I don’t see how we could possibly wake up in a new reality in the presence of our creator, redeemer, father, savior, and healer, and still desire to hang on to all our old junk. How could we? Then as a still defiant petulant child be told we must now reap what we sowed and then after we’ve paid some retributive penalty and become truly repentant we will be fully restored.

But, maybe I’m wrong and we will face eons of corrective punishment and suffering in order to finally be all God wants us to be.

Yes thank you for this Derek!

Derek, Communicating distinctions is challenging. I was not promoting an “appeasing” atonement, a legal forgiveness, and certainly not affirming retribution. For me, the “Subjective” interpretation of the cross is precisely about healing. So I’m not seeing how it’s contradictory to see both retribution as “our sinful problem,” and the cross as addressing that, and showing a different way to deal with evil.
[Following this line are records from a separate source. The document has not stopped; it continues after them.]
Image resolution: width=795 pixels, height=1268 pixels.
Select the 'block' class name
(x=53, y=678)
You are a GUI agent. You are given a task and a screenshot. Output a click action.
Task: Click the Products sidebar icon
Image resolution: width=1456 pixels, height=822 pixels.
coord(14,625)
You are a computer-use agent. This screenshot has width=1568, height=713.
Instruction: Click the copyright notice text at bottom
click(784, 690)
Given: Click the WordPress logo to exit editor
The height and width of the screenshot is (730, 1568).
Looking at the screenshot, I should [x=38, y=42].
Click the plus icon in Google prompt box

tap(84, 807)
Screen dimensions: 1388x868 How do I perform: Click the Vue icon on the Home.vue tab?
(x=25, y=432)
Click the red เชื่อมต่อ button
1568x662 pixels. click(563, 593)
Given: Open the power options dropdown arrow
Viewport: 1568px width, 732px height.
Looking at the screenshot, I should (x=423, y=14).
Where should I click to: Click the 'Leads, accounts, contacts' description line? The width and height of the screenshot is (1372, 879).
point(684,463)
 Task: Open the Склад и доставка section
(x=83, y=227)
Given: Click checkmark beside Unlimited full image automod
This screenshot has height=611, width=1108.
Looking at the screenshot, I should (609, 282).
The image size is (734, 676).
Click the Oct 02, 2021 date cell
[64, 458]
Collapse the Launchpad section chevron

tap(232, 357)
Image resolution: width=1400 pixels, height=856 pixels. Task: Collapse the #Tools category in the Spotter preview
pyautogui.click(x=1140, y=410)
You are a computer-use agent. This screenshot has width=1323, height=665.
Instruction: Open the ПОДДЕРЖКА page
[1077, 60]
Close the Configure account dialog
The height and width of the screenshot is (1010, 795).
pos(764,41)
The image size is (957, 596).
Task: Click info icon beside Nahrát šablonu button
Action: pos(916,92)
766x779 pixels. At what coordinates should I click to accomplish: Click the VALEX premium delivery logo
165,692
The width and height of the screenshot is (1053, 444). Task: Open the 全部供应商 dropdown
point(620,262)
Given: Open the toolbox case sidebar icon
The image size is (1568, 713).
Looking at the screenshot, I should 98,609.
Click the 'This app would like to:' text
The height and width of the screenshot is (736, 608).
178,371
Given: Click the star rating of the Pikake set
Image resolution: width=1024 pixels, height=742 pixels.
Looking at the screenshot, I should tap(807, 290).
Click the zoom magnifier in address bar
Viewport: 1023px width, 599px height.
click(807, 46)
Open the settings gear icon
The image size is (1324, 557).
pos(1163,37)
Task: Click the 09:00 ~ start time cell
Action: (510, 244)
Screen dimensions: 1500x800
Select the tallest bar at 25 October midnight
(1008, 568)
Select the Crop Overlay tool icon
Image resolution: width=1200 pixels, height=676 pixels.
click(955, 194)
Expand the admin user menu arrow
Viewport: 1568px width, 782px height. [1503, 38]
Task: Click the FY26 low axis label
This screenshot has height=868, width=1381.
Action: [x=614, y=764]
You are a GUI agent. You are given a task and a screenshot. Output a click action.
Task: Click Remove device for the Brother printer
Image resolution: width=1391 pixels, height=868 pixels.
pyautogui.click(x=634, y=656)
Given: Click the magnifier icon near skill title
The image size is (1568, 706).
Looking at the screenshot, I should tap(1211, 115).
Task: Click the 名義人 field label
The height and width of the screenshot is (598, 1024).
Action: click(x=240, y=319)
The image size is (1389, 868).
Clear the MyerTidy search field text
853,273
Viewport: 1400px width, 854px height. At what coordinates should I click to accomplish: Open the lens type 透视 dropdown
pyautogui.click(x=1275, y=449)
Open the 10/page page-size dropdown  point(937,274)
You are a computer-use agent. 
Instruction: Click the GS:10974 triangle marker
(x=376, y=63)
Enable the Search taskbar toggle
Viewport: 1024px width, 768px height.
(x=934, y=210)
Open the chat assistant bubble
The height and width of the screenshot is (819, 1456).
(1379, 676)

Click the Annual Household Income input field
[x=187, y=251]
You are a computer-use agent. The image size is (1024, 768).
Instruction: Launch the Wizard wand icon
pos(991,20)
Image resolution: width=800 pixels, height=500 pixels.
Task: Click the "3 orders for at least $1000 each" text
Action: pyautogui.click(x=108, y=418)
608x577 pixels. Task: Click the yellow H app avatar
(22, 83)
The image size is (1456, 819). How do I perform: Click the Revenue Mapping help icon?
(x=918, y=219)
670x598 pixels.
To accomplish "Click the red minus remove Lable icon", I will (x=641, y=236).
Davidbo, what I meant by characterizing your view as no “future suffering,” is precisely what you fleshed out here as everyone waking up with no need to experience “correction.” As usual, I seem to occupy a middle ground, which repudiates retribution, but does traditionally see God as at work in seeking to refine our character even in the painful consequences of our choices. As Derek and I have found, clarifying how to best formulate God’s role in such things, and yet avoid a perverse view of God that encourages us to pursue anything less than Jesus’ compassion is mysteriously challenging, and our varying sensibilities may find differing solutions preferable.

It may be best to focus on the central values that we should all want to be upheld. I know the traditional universalist assumption that God wants, not to remove some supposed retributive penalty, but to heal, restore, and correct us, is fearfully alienating to those who are fearful about God and his judgment. My own assumptions about how God would pursue this in light of the love I see in Christ, means that I find it easy to trust that I don’t need to fear God’s dealings with me, anymore than I should fear the dealings of the very best of human fathers. Love always seeks & preserves my welfare.

Derek,

huh? I don’t think David holds to any form of retribution. Bob, as far as I know is does not believe in retribution. I would be the only one to fit those premises into my belief. So when you say “both sides of the discussion” is confusing to me. I can understand you’re assertion as applying to me, but not Dave or Bob.

Were you just addressing “you guys” in general terms or were you referring to Bob and Dave?